[Required action]
Given the entries that follow, write out exactly the lines starting at the one containing "Click the output destination path field" and ending at the one containing "Click the redo arrow icon", both ends included, and only those.

Record excerpts section start

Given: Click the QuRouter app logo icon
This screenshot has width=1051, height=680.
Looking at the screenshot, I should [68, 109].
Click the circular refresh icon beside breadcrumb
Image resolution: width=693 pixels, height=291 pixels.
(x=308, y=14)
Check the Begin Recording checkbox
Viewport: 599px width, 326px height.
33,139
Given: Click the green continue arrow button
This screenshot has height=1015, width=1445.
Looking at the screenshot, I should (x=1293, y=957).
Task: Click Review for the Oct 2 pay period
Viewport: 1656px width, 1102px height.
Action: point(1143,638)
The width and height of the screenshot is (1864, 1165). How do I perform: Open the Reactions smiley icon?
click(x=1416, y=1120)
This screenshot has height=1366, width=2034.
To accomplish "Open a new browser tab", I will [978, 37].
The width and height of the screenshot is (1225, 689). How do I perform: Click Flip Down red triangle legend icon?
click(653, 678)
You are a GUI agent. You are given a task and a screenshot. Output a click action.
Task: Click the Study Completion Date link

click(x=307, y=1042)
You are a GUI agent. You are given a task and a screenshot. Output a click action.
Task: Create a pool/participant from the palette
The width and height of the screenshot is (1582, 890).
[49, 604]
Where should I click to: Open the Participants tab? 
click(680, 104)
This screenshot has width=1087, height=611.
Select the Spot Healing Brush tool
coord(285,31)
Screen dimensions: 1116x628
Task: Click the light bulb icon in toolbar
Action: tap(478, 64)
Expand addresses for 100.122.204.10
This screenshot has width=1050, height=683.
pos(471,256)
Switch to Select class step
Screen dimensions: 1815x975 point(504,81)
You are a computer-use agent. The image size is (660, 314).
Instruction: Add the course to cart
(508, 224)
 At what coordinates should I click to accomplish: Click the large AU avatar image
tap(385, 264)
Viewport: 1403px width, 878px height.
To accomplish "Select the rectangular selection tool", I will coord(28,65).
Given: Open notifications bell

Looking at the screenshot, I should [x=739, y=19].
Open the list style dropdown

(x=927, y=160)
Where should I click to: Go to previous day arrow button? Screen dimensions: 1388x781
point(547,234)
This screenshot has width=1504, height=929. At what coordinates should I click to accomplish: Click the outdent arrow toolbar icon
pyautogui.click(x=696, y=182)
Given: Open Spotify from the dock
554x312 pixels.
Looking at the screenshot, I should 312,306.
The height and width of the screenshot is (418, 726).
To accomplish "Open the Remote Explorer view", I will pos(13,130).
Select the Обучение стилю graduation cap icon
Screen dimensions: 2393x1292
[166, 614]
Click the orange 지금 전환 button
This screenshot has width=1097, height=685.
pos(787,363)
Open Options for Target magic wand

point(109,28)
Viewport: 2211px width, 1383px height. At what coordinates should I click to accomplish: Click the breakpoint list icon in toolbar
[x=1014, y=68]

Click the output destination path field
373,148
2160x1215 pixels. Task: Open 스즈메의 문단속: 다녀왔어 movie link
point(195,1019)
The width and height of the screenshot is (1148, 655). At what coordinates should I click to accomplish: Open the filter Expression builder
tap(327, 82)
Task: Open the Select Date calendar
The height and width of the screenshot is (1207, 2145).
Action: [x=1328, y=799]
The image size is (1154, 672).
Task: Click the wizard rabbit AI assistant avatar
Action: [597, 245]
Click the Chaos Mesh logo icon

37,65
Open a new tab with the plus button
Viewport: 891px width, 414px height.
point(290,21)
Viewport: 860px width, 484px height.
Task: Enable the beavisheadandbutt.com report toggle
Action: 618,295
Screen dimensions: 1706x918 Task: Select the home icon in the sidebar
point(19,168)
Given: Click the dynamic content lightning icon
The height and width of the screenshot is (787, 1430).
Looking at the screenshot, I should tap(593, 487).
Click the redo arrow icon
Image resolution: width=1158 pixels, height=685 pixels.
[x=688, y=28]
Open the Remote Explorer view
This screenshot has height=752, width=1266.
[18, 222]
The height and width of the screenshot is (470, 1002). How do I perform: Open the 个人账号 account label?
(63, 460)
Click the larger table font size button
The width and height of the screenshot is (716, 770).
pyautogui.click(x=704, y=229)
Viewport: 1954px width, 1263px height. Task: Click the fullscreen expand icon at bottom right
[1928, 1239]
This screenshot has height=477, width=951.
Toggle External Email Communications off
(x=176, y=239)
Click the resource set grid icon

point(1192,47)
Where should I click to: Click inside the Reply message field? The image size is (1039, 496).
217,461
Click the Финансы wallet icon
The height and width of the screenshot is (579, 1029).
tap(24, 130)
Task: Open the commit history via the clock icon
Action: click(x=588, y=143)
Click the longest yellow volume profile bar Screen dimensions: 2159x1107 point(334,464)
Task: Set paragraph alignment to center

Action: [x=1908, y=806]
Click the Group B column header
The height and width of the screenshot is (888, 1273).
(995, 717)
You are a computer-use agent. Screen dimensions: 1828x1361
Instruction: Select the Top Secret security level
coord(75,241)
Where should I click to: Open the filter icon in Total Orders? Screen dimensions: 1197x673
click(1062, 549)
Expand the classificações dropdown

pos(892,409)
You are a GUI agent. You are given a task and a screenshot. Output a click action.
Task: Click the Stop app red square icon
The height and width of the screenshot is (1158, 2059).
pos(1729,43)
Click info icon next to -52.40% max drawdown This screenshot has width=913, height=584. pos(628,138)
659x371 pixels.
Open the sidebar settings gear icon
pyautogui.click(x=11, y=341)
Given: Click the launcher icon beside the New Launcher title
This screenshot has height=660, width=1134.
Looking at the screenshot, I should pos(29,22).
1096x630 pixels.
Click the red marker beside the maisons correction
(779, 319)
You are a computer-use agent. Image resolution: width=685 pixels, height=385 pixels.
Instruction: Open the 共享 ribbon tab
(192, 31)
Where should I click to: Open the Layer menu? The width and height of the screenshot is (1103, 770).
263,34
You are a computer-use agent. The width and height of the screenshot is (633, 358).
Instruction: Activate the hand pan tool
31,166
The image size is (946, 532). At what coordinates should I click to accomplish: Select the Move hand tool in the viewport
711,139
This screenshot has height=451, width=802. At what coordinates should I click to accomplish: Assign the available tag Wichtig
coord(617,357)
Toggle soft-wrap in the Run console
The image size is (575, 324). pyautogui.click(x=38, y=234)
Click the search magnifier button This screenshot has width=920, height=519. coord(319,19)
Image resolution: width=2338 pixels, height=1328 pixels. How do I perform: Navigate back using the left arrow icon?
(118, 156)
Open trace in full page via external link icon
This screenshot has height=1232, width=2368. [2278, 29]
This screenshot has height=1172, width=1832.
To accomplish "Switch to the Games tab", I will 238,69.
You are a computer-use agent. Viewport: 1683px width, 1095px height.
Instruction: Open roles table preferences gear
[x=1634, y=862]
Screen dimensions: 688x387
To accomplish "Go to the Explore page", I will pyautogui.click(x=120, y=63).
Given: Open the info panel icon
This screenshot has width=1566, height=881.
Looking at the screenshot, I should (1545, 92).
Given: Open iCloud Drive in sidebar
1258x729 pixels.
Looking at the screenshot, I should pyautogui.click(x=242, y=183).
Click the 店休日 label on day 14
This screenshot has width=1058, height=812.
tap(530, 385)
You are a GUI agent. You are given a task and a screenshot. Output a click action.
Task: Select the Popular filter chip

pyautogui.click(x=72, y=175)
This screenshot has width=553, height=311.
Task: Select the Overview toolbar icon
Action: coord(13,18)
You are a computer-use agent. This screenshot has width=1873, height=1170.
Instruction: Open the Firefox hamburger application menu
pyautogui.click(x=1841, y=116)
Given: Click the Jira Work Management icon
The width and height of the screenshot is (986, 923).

Record excerpts section end

[Solution to this problem]
Click the output destination path field
373,148
2160x1215 pixels. Task: Open 스즈메의 문단속: 다녀왔어 movie link
point(195,1019)
The width and height of the screenshot is (1148, 655). At what coordinates should I click to accomplish: Open the filter Expression builder
tap(327, 82)
Task: Open the Select Date calendar
The height and width of the screenshot is (1207, 2145).
Action: [x=1328, y=799]
The image size is (1154, 672).
Task: Click the wizard rabbit AI assistant avatar
Action: [597, 245]
Click the Chaos Mesh logo icon

37,65
Open a new tab with the plus button
Viewport: 891px width, 414px height.
point(290,21)
Viewport: 860px width, 484px height.
Task: Enable the beavisheadandbutt.com report toggle
Action: 618,295
Screen dimensions: 1706x918 Task: Select the home icon in the sidebar
point(19,168)
Given: Click the dynamic content lightning icon
The height and width of the screenshot is (787, 1430).
Looking at the screenshot, I should tap(593, 487).
Click the redo arrow icon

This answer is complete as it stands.